British travel industry fights quarantine

British Airways passengers travelling through Heathrow’s Terminal 5.

The British travel industry is to take legal action against the government’s quarantine policy, which came into force on June 8.

The policy means that travellers into the UK, including returning Britons, will now have to self-isolate for a period of fourteen days. This includes those travelling into the country by boat, train or plane.

Five hundred of the UK’s biggest travel and hospitality firms have joined airlines, including flag carrier British Airways, in a legal case aimed at reversing the quarantine policy.

‘Quash Quarantine’ has been joined by the likes of hotelier Sir Rocco Forte and hotels including The Dorchester, The Goring, Claridges and Ritz Hotels to stop the 14-day mandatory quarantine from going ahead.

It’s claimed that it will have a ‘catastrophic’ impact, particularly as Europe moves into its summer season, with up to 400,000 job losses across the travel and hospitality industry.

British Airways, Ryanair and Easyjet have sent a letter to the government claiming the quarantine policy is “unjustified”, “disproportionate” and “unfair”. British Airways also claims it was not properly consulted.

The group argues that the 14-day self-isolation requirement is disproportionate compared to the seven day ‘stay-at-home’ rule for those diagnosed with coronavirus.

Listed entries —
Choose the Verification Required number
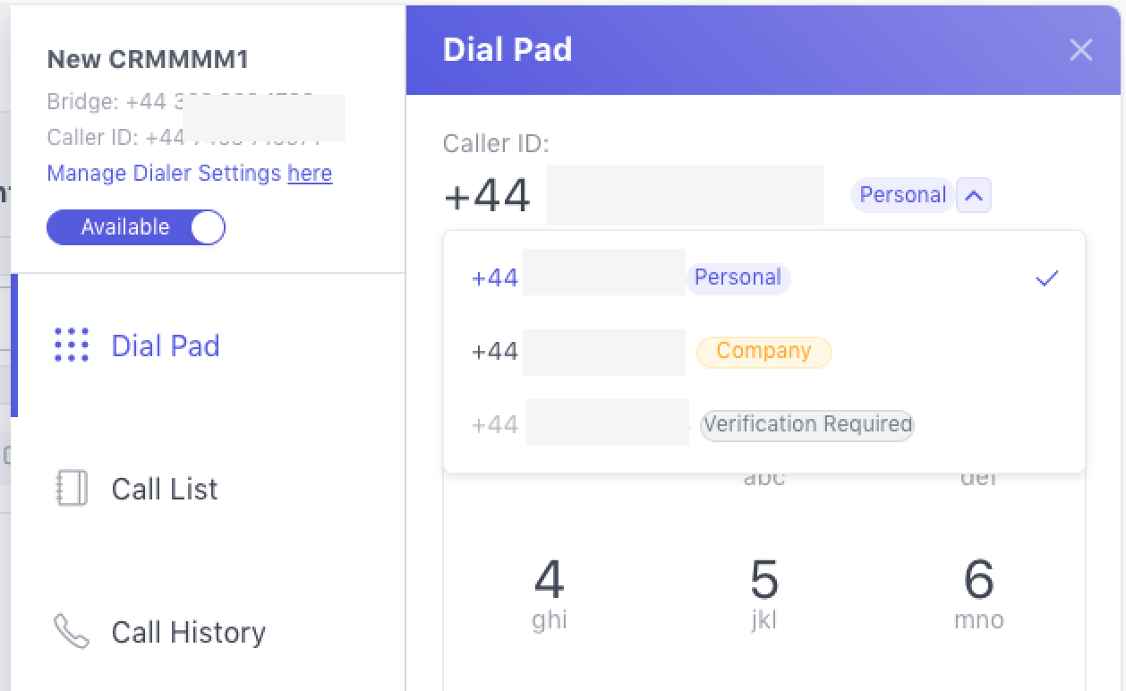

--

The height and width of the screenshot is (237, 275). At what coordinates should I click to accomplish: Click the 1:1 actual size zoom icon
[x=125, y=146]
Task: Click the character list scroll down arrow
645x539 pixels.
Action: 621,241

Task prompt —
Continue the news piece about the British travel industry's legal challenge to the UK quarantine policy, picking up after its final sentence.

Answer to the problem —
Also, they argue, quarantine measures are only effective when travel is restricted from countries with higher rates of infection to Britain – the rate of infection in the UK is currently higher than in Europe. This view is backed by the government’s own scientific advisers. 

The policy is also considered unfair and discriminatory because international ‘commuters’ who travel weekly to the UK are exempt. Enforcement between the regions also differs, with Scotland, Wales and Northern Ireland allowed to decide their own penalties for breaching the quarantine.

The chief executive of Loganair, Jonathan Hinkles, told BBC Radio, “At the right time, we would have supported quarantine. The government put the country into lockdown on March 23. Surely the right time to be looking at quarantine regulations was around that time?”

All four UK nations have now tabled the legislation, which has also been backed by Labour, the UK’s opposition party. 

Britain’s prime minister, Boris Johnson, is said to be looking into putting ‘air bridges’ in place, which would allow British holidaymakers to travel to certain countries and not have to self-isolate on their return to the UK.

The UK has one of the highest coronavirus death rates in the world. On June 7, deaths fell to fewer than 100 for the first time since lockdown began, with no deaths recorded in Scotland or Northern Ireland.